What was clear was that it was hard for many people to see the coming by-election as the single issue referendum which Mr Davis has proclaimed it to be. But then Magna Carta itself wasn't quite as straightforward as it is usually portrayed. The document which is popularly presented as the cornerstone of the nation's liberty was less of an iconic declaration of political principle than a pragmatic solution to a political crisis.

Feudal monarchs were entitled to ask the barons for men and money for their wars but King John had asked for too much. The barons rebelled. But for all its fine words – "no free man shall be seized or imprisoned, or stripped of his rights or possessions, or outlawed or exiled, nor will we proceed with force against him, except by the lawful judgement of his equals or by the law of the land" – Magna Carta is essentially a peace treaty by which the king promised to remit unjust fines, restore seized lands, promised not to force towns to make bridges over rivers, and much else.

None of that stopped Magna Carta entering the political imagination. The Levellers, the Chartists and many others embraced what they thought it said for their own ends, as Tony Benn has admitted in his less purple moments: "Magna Carta is sometimes spoken of as the birthplace of democracy. It's actually rubbish. Magna Carta was a struggle between the king and the landowners, it had nothing to do with the people, the people were entirely excluded".

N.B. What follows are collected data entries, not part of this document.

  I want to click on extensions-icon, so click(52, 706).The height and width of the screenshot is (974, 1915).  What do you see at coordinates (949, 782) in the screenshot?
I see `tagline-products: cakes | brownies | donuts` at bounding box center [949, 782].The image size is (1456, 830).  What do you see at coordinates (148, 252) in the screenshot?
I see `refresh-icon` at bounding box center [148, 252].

Still a king had acknowledged, for the first time, that the monarch was subject to the law. And philosophers might argue that liberty is indivisible. Godfrey Bloom certainly does. At a previous election he stood against David Davis for the United Kingdom Independence Party. He is now the MEP for the area. He lives in the village of Wressle, near a ruined castle built by a baronial family in the century after Magna Carta.

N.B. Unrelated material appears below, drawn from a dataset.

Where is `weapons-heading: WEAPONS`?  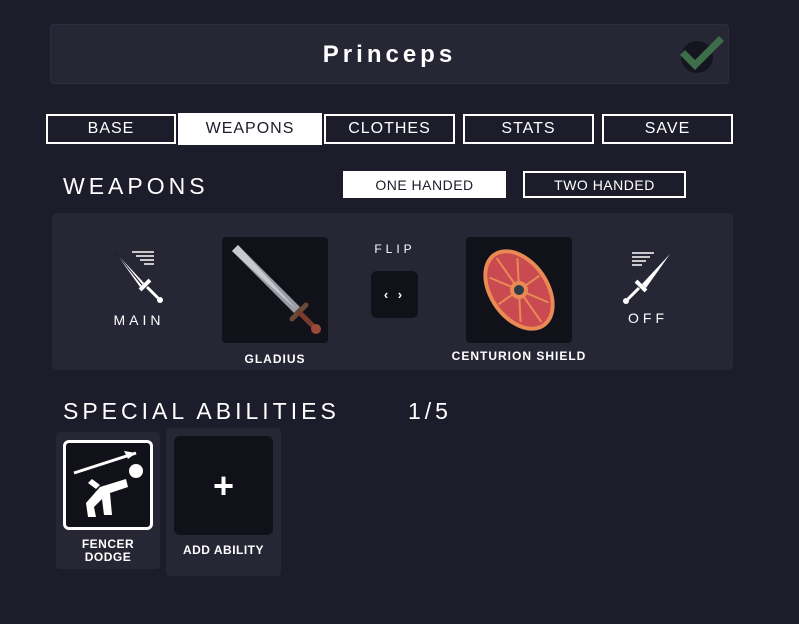
weapons-heading: WEAPONS is located at coordinates (136, 186).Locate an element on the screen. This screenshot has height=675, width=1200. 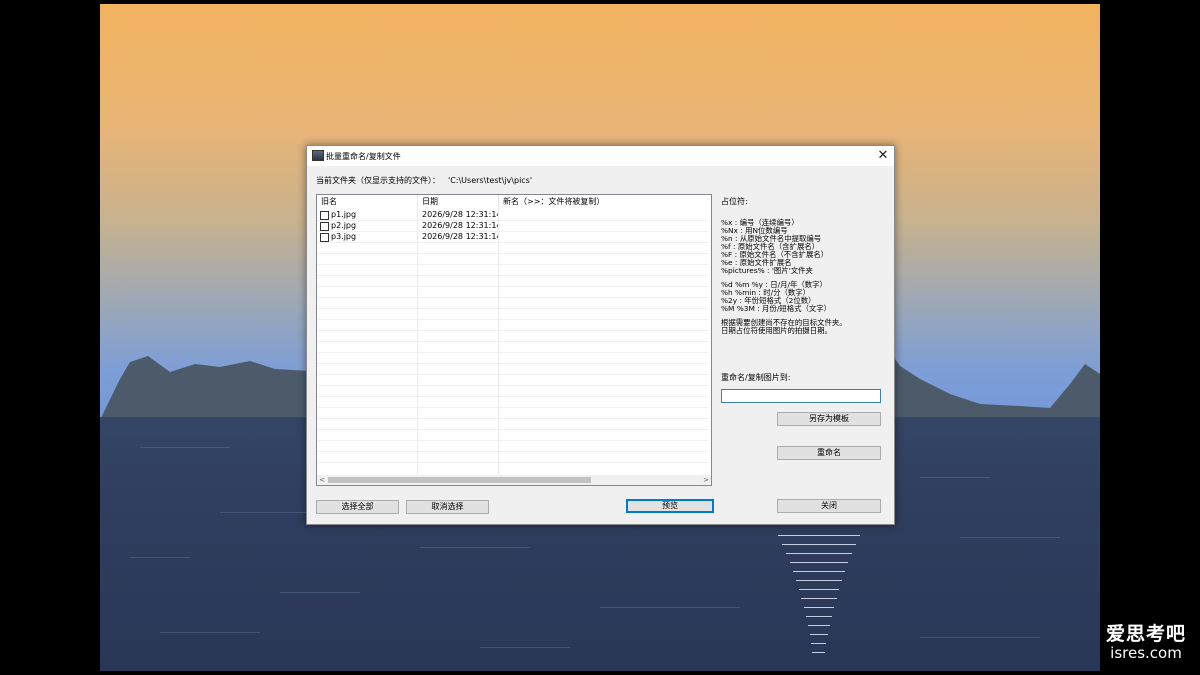
horizontal-scrollbar: < > is located at coordinates (514, 480).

He, too, lives in a different era, referring to himself as Godders, speaking of sharing "the occasional sherbert" with Mr Davis, whom he describes as "not unsimpatico".

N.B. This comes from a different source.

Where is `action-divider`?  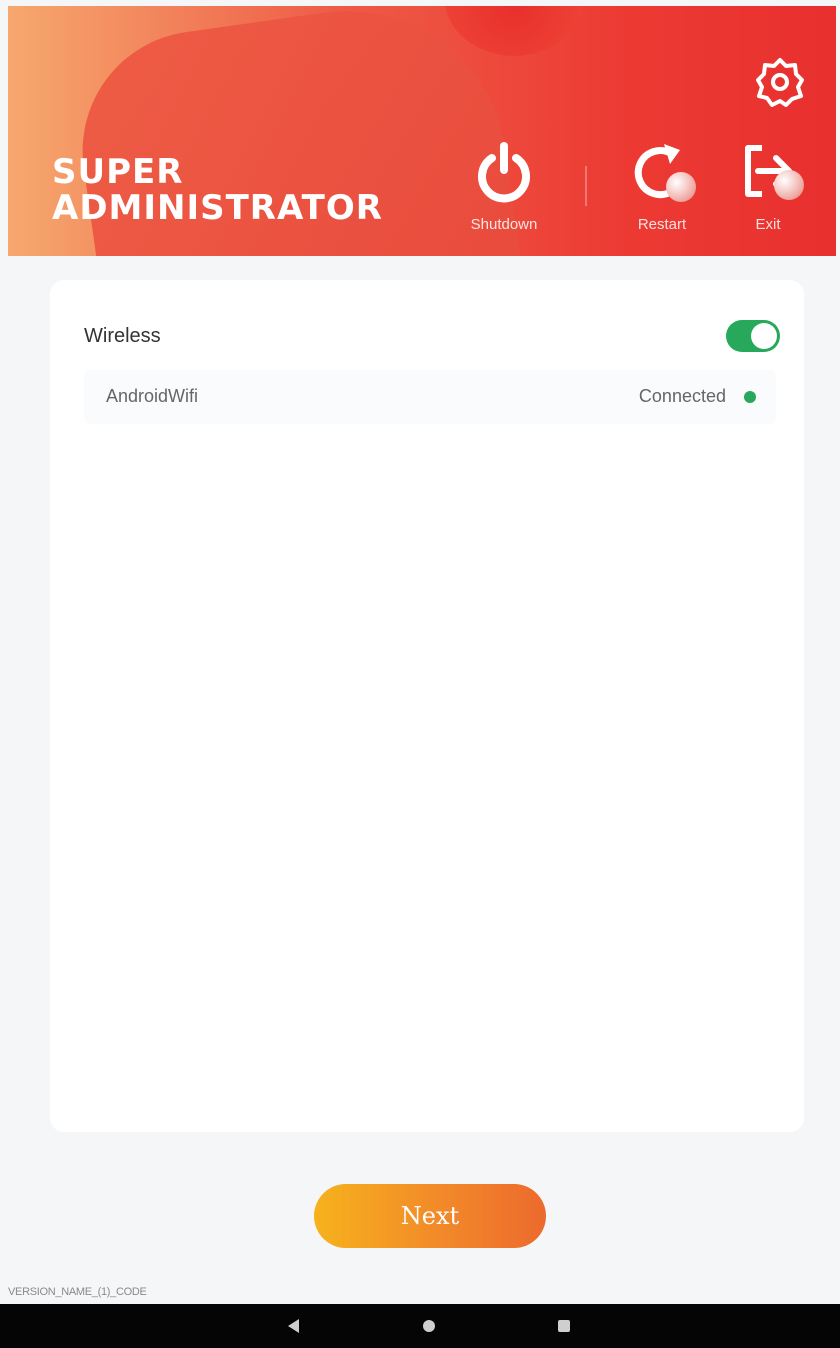
action-divider is located at coordinates (586, 186).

"I welcome David's conversion to the issue of the erosion of liberties," he said. "Now he needs to acknowledge that the greatest source of that erosion is our surrender of rights to the EU ..." and he was off on a breath-defying diatribe against the evils of Europe. "If he extends his understanding of the threat to civil liberties, I'll be out there delivering leaflets for him. If he remains selective, I may have to stand against him."

Even Godders, however, accepts that Mr Davis will win – "probably on a low turnout but with a monster majority". But, like the folk in the market square, he suspects that the MP's career is over. "The whole by-election could become a silly season jape. That's the risk he's taken and it may come back to bite him on the bum."

"He won't get back in the Shadow Cabinet," said a Mr Davis supporter at the hardware stall. "He's thrown his career away."

"It's a pointless gesture," said the cake lady.

"He's probably finished in politics now," said the Sally Army man.

Shakespeare, who saw Magna Carta not as a triumph for liberty but rather as a shameful attempt to weaken the monarchy, offered a phrase for it in his play King John: "So foul a sky shall not clear without a storm".

The storm is beginning to break over David Davis's head, so I went to his aged-brick converted farmhouse home in the constituency to ask him how he was coping with what was being said by the locals.

"You're on my property, you're invading my privacy," he snapped irascibly when he came to the door. "Make an appointment before you come here." Quite what else an experienced politician expected after such a dramatic gesture was unclear. But then nobody said it would be easy being a guardian of liberty.